Yes, you read right. Sent home with a 6-inch serrated plastic handle still inside her, but hey, at least she got something for the pain:
Husband Peter, 61, said that when his wife first attended A&E at Lincoln County Hospital she was sent home with painkillers, despite showing them the wound on her bottom. . . . "She wasn't properly examined by the doctor at Lincoln.”
Unsurprisingly, Cindy’s injury got worse, so several days later she went to a different hospital, Grantham, in the hopes that someone would take her story seriously.
They did. Kind of.
At Grantham she was actually x-rayed (imagine that!). However, the x-ray turned up nothing.
Problem solved. Home she went with her embedded plunger handle.
Fast-forward two years, to 2007.
Cindy still has the handle in her buttocks, and is finally able to convince a doctor to take a closer look.
Hey presto!! Still there!!
Now it’s more complicated: The handle has migrated and embedded itself in her pelvis.
No more funny drunk story.
Cindi undergoes two unsuccessful operations and is left in intense pain to the extent that she agrees to another risky operation in June last year.
Outcome?
Cindy of Sleaford, Lincs, spent more than ten hours in surgery at Nottingham's Queens Medical Centre but died from massive blood loss.
Can medical mistakes happen? Sure, no profession’s perfect.
This went way beyond mistakes. It smacks of incompetence, arrogance, and a failure to attend to duty that is, at the very least, unconscionable. Paramedics who treat drunks differently, hospitals that apparently can’t do some very basic procedures, and certainly doctors who for years didn’t even bother to investigate properly.
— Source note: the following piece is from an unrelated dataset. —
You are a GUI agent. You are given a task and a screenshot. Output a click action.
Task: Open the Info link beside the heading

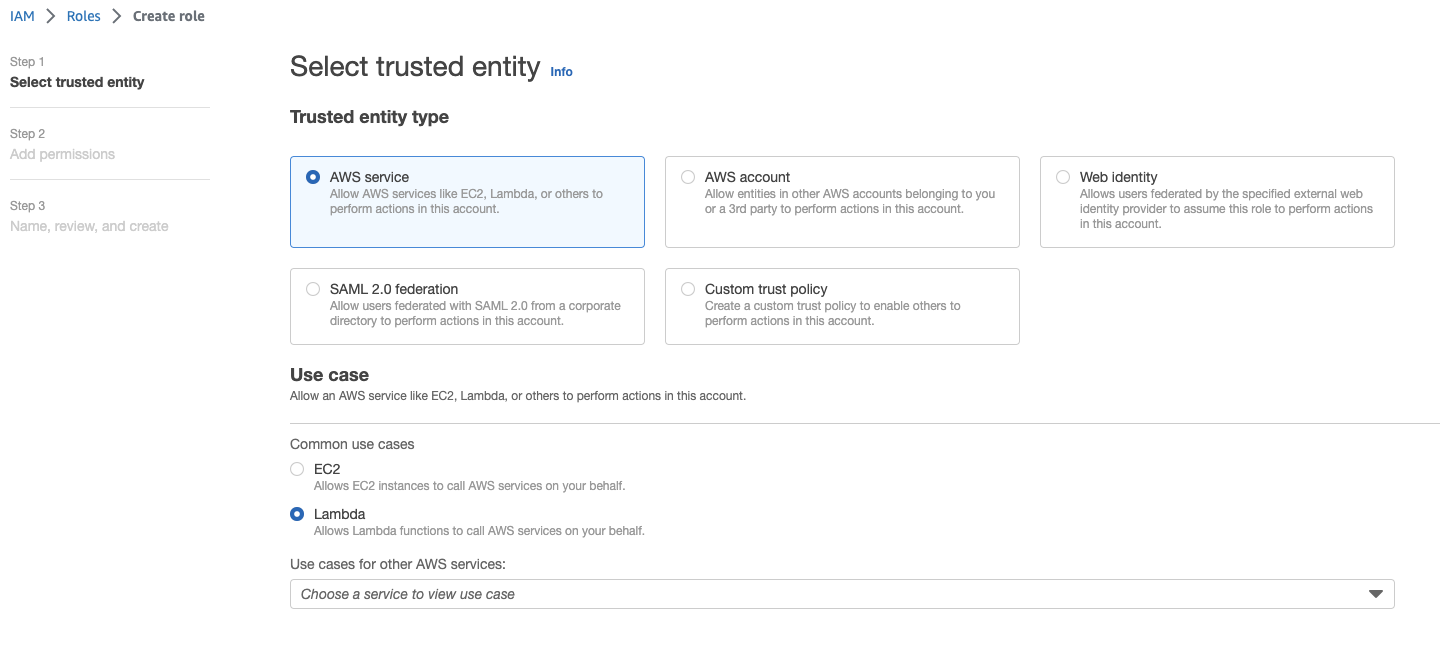tap(561, 72)
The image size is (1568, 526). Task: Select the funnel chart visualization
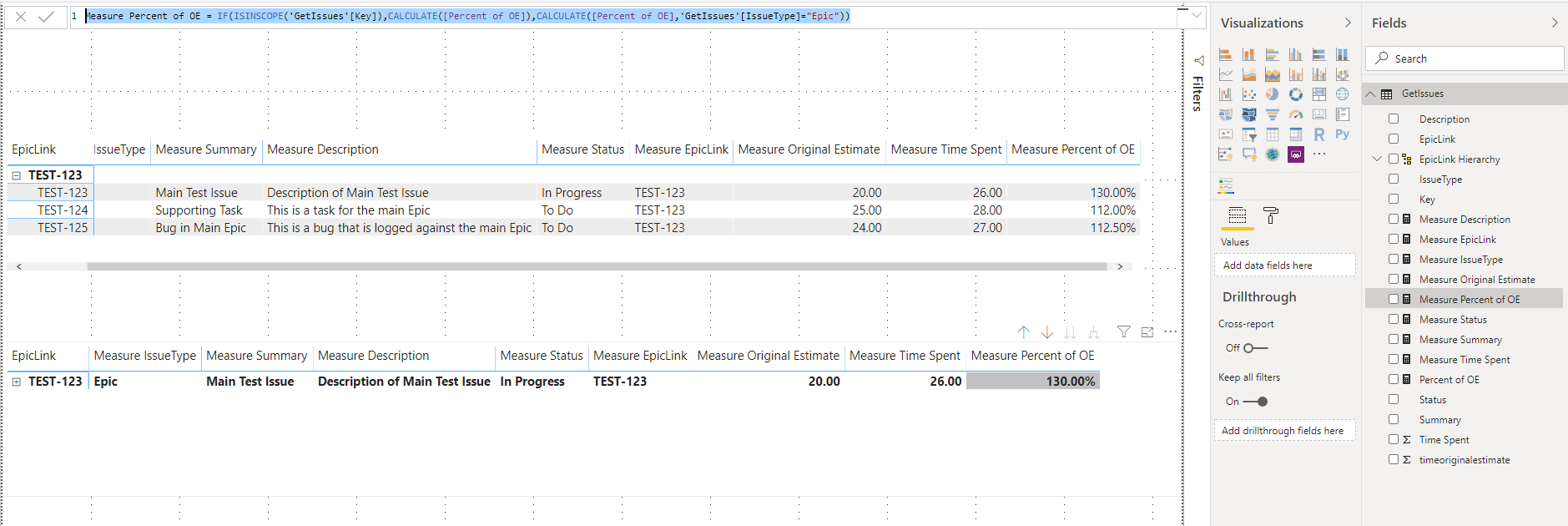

I can even give the doctors the benefit of the doubt (barely) for the initial admission, that Cindy in her inebriated state might have been embarrassed and made up the story.
But not even check? Or check later when she turns up sober with the same story?
I submit that the chances of this story happening in a US hospital is near zero.
At least for now.
Maybe coming soon to an Obamacare-run hospital near you.